Cf. Silkwood v. Kerr McGee Corp., 464 U.S. at 256 (Congress
was willing to accept regulatory consequences of application of
state tort law to radiation hazards even though direct state regulation
of safety aspects of nuclear energy was pre-empted).
Id.
at 185-86 (footnote omitted; emphasis added).
Similarly, in Cipollone,
seven members of the U.S. Supreme Court agreed that, although
a 1965 cigarette labeling act expressly preempted state regulatory
law, it did not preempt state common law, noting that "there
is no general, inherent conflict between [express] federal pre-emption
of state [regulatory] warning requirements and the continued vitality
of state common law [damages] actions." 505 U.S. at 518 (plurality);
id. at 533-34 (Blackmun, J., concurring).

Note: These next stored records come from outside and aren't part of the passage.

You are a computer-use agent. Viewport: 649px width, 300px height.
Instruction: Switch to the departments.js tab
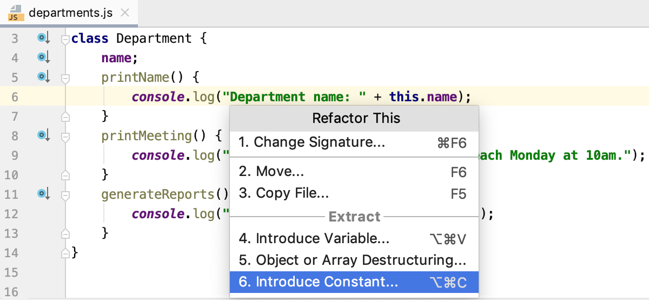coord(70,14)
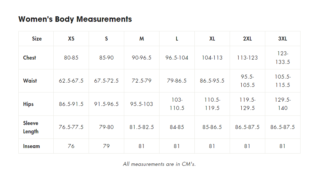Click the Inseam row label

pyautogui.click(x=31, y=146)
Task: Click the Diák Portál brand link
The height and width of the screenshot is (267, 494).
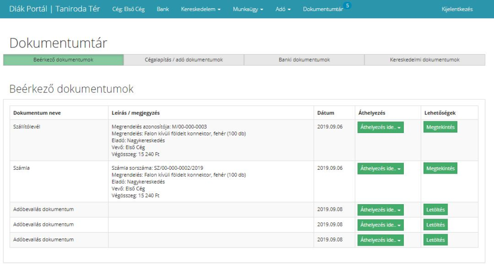Action: [55, 9]
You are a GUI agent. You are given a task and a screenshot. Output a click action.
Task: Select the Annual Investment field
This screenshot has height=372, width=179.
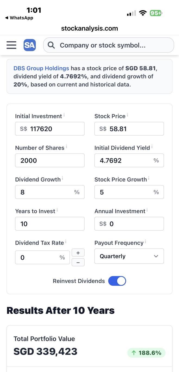(x=129, y=224)
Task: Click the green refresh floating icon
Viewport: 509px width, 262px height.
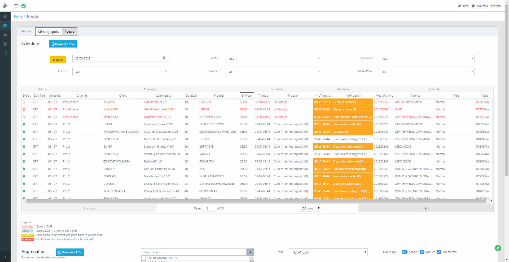Action: tap(498, 248)
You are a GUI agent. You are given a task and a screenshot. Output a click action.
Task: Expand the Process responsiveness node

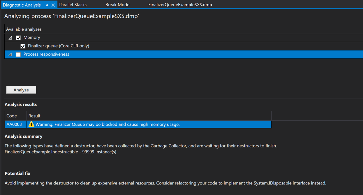click(x=10, y=54)
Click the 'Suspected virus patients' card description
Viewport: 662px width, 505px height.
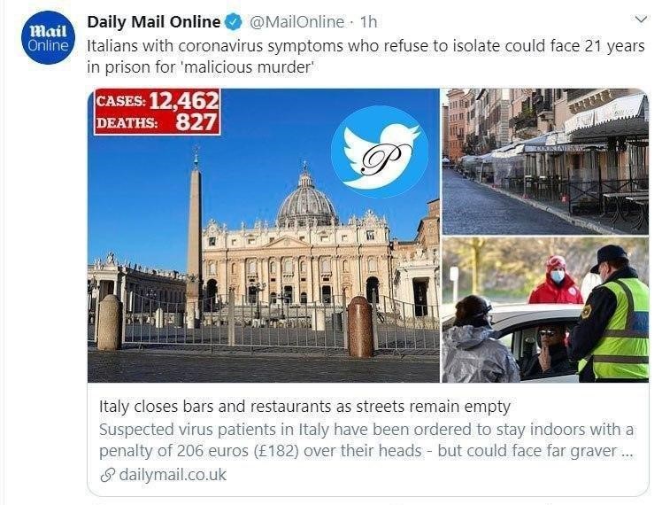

See also,
e.g., Yamaha Motor Corp. v. Calhoun, 516 U.S. 199,
211 (1996) (variations in state remedies have "long been
deemed compatible with federal maritime interests," and the
lack of a federal comprehensive tort recovery regime in the federal
act suggests that state tort actions are not preempted); English
v. General Electric Co., 496 U.S. 72, 85 (1990) (state minimum
wage laws, child labor laws, and tort claims would not be preempted
by federal law at nuclear power plants even though they may affect
resource allocation decisions and may alter radiological safety
policies).(9)
This approach, moreover, makes
good sense. As OMC well knows, and Congress certainly understood
when it passed the Boat Safety Act, regulatory agencies are notoriously
subject to capture by those they are intended to regulate and,
even in the best circumstances, move laboriously and cautiously.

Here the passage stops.